Provided text:
______

These Symposia bring together experts in thalassemia from around the world and offer an opportunity for clinicians, scientists, nurses and others involved in thalassemia care and research to share information and learn about up-to-date therapies and strategies that can have a current and future impact on patient care.

==Collaborative work with government agencies==
The Foundation makes a priority of educating and informing government agencies and officials about the needs of the thalassemia community.

- The Thalassemia Clinical Research Network (TCRN). This 10-year project was funded by the National Heart, Lung, and Blood Institute (NHLBI) and launched in 1998. The goal of the TCRN was to provide a national structure to conduct clinical studies in thalassemia. Experts from some of the nation's leading thalassemia treatment centers participated in this project. The Foundation played a significant role in establishing the need for this major project.

______

(Pixel coordinate grounding data)
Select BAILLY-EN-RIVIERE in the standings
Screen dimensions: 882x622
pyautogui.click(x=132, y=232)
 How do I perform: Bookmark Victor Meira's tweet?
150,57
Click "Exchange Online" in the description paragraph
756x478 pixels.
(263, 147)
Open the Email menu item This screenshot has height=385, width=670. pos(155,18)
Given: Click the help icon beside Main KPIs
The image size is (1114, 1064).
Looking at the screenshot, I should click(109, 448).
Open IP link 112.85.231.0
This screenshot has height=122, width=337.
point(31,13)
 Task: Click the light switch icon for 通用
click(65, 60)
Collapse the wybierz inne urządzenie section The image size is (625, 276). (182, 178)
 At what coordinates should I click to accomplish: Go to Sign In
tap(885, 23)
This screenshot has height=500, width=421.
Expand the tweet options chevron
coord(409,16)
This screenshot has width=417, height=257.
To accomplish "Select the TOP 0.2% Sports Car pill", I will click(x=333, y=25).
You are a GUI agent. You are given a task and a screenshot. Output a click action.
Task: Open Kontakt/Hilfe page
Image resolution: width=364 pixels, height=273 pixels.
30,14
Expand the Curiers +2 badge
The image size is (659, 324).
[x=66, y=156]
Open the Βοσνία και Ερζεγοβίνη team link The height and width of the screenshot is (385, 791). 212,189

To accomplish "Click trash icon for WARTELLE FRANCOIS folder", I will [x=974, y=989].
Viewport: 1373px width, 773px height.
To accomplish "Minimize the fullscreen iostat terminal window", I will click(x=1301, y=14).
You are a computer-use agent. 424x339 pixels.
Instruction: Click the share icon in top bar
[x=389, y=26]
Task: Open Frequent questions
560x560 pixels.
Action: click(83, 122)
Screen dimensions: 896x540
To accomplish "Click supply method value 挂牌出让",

______

Work to complete:
Using the thalassemia text, decide whether each statement agrees with it: (a) The TCRN was launched in 1998. (b) The Foundation funded the TCRN. (c) The TCRN was a 5-year project. The entries come from a separate source.

Task output:
(a) Yes: "launched in 1998"
(b) No: "funded by the National Heart, Lung, and Blood Institute (NHLBI)"
(c) No: "This 10-year project"